Irregular entry and stay are prevented through cooperation between authorities

Irregular entry and stay remain low in Finland when compared to all migration to Finland. Most people move legally to Finland on the basis of work, family ties and studies.

Likewise, most people enter the EU legally for family-related reasons or for work. Only a small fraction of people enter the EU illegally.

Irregular entry, irregular stay, irregular immigration – what are they?

Irregular entry means entering the country without complying with the conditions laid down in the law of the country of destination. In practice, it is often a question of persons not having the permits or documents required by law. In this case, their stay in the country of destination is usually illegal if they do not regularise their stay, for example by applying for asylum. In everyday Finnish, the term paperittomuus, meaning undocumented, is often used for irregular entry.

Many asylum seekers do not have a travel document or residence permit or visa when arriving in the country, so they are registered as irregular migrants. Nonetheless, everyone still has the fundamental right to apply for asylum. When an application for asylum has been submitted, the applicant is considered legally resident in the country. The authorities investigate whether that person has the right to asylum.

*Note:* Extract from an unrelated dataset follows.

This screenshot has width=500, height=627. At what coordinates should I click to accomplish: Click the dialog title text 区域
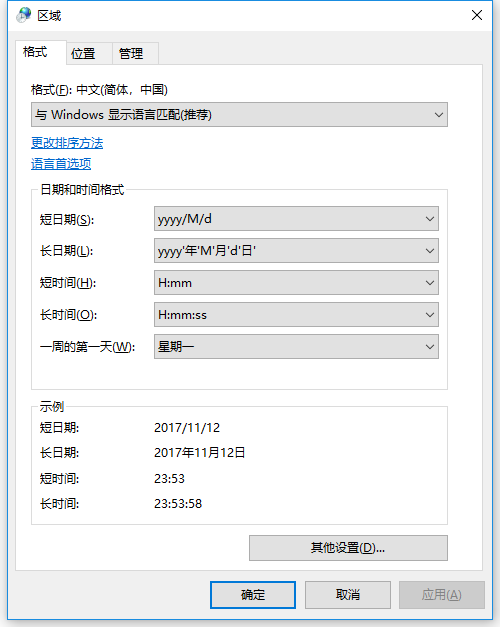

Irregular immigration means the abuse of legal means of entry. For example, a visa or residence permit may be applied for on grounds that do not correspond to the actual purpose of the entry. The authority may then be given false information or forged documents.

Authorities' actions already begin in the countries of origin of migration

Authorities prepare the Action Plan for the Prevention of Irregular Entry and Stay through cooperation for four years at a time. The Action Plan for 2021–2024 was published in May 2021.
The Action Plan includes actions to be taken by the authorities to combat irregular entry and stay, and to detect abuses, cases of exploitation and trafficking in human beings. At the same time, the emergence of a parallel society will be prevented.

The actions have been divided chronologically into five different themes: 

  1. actions in the countries of origin and transit of migration
  2. actions at the border
  3. actions in Finland
  4. actions to promote return
  5. actions concerning those without a right of stay in the country. 

The phenomenon must be examined comprehensively. At the same time, it is important to make sure that the actions are both effective and humane.

Especially at national level, cooperation and the exchange of information between authorities play a key role in combating irregular entry and stay. It is also important for Finland to be actively involved in EU cooperation, as the results achieved are often more effective than the national measures taken by a small Member State.